The agency reasonably found that Velasquez-Velasquez did not suffer persecution in Honduras as her claim rested solely on a gang’s unfulfilled threats to harm her and her daughters if she did not pay extortion money as a business owner. See Gui Ci Pan, 449 F.3d at 412-13; Guan Shan Liao, 293 F.3d at 70. Contrary to the assertion in her counseled brief, she did not testify that gang members physically assaulted her or that she reported a physical assault to police. Velasquez-Velasquez used the word assault only once during her testimony (when asked how police could locate gang members she had not identified); she testified, “when I made the report ... of the time they assaulted me ... at the store ... they said there [was] not enough proof[ ].” Velasquez-Velasquez never claimed that this assault was physical rather than verbal and never provided any facts that would indicate that she was physically attacked. Likewise, the police report she submitted states that she reported being threatened without mention of a physical attack.

Moreover, although Velasquez-Velasquez testified that gang members robbed and beat her husband while he drove a taxi in 2009, harm to a family member does not constitute persecution unless the asylum applicant “shares ... the characteristic that motivated persecutors to harm the family member, [and] was also within the zone of risk when the family member was harmed, and suffered some continuing hardship after the incident.” Tao Jiang v. Gonzales, 500 F.3d 137, 141 (2d Cir. 2007); see also Shi Liang Lin v. U.S. Dep’t of Justice, 494 F.3d 296, 308 (2d Cir. 2007) (concluding “that the statutory scheme unambiguously dictates that applicants can become candidates for asylum relief only based on persecution that they themselves have suffered”). Velasquez-Velasquez did not assert that she was present when her husband was harmed, or that she shared the same characteristic that motivated his attackers to rob him. And, although Velasquez-Velasquez testified that she accrued debt due to her husband’s resulting injuries, she did not testify to any facts showing a substantial economic disadvantage as required for a claim of economic persecution (she was able to rent a home, work for an international corporation, and start a small business). See Guan Shan Liao, 293 F.3d at 70. Indeed, as the Government argues, Velasquez-Velasquez failed to articulate or exhaust an economic persecution claim before the agency and thus we do not consider such a claim here. See Lin Zhong v. U.S. Dep’t of Justice, 480 F.3d 104, 122 (2d Cir. 2007).
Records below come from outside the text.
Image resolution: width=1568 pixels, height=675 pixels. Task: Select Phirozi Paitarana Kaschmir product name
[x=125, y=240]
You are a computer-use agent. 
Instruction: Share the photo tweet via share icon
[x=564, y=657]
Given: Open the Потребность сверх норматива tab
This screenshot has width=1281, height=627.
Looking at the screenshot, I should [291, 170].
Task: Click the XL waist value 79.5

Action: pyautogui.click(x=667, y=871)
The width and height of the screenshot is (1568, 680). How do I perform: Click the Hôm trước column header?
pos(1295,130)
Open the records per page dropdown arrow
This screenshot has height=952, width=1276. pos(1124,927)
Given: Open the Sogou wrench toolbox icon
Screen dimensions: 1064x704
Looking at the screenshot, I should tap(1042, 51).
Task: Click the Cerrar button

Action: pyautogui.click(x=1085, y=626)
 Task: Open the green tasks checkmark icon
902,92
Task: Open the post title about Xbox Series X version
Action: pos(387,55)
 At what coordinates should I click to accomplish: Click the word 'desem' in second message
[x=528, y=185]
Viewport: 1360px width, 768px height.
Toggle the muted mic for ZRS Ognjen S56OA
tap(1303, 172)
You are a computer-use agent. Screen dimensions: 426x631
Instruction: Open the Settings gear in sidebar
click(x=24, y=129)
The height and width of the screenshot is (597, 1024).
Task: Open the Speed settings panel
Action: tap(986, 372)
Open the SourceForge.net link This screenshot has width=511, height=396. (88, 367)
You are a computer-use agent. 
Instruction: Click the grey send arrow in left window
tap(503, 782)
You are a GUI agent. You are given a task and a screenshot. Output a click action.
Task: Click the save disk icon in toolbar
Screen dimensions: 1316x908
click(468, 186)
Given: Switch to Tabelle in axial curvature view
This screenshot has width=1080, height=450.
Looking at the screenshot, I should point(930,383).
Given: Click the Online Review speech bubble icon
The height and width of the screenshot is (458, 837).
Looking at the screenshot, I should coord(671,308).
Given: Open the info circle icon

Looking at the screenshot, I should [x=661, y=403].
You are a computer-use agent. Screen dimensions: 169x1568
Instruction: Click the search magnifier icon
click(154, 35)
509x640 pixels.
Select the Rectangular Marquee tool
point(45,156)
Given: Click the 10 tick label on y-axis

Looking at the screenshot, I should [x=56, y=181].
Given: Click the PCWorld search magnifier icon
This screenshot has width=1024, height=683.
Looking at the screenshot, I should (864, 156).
Accordingly, because Velasquez-Velasquez claimed to have personally suffered only unfulfilled threats, the agency did not err in finding that she had not suffered persecution. See Gui Ci Pan, 449 F.3d at 412-13; see also Mei Fun Wong v. Holder, 633 F.3d 64, 72 (2d Cir. 2011) (“We have emphasized that persecution is an extreme concept that does not include every sort of treatment our society regards as offensive.” (internal quotation marks and citations omitted)).

Well-Founded Fear of Future Persecution

Absent past persecution, in order to establish a well-founded fear of future persecution, an applicant must “present credible testimony that [s]he subjectively *41 fears persecution and establish that h[er] fear is objectively reasonable.” Ramsameachire v. Ashcroft, 357 F.3d 169, 178 (2d Cir. 2004). “An applicant does not have a well-founded fear of persecution if the applicant could avoid persecution by relocating to another part of the applicant’s country of nationality ... if under all the circumstances it would be reasonable to expect the applicant to do so.” 8 C.F.R. § 1208.13(b)(2)(ii). The agency did not err in determining that Velasquez-Velasquez failed to establish that her fear of harm was objectively reasonable.

Velasquez-Velasquez did not assert that anyone has threatened or shown continued interest in her since she closed her store and left Honduras. And two of her daughters, who purportedly also were threatened, have remained unharmed in Honduras. Accordingly, the agency did not err in finding her fear of future harm speculative. See Melgar de Torres v. Reno, 191 F.3d 307, 313 (2d Cir.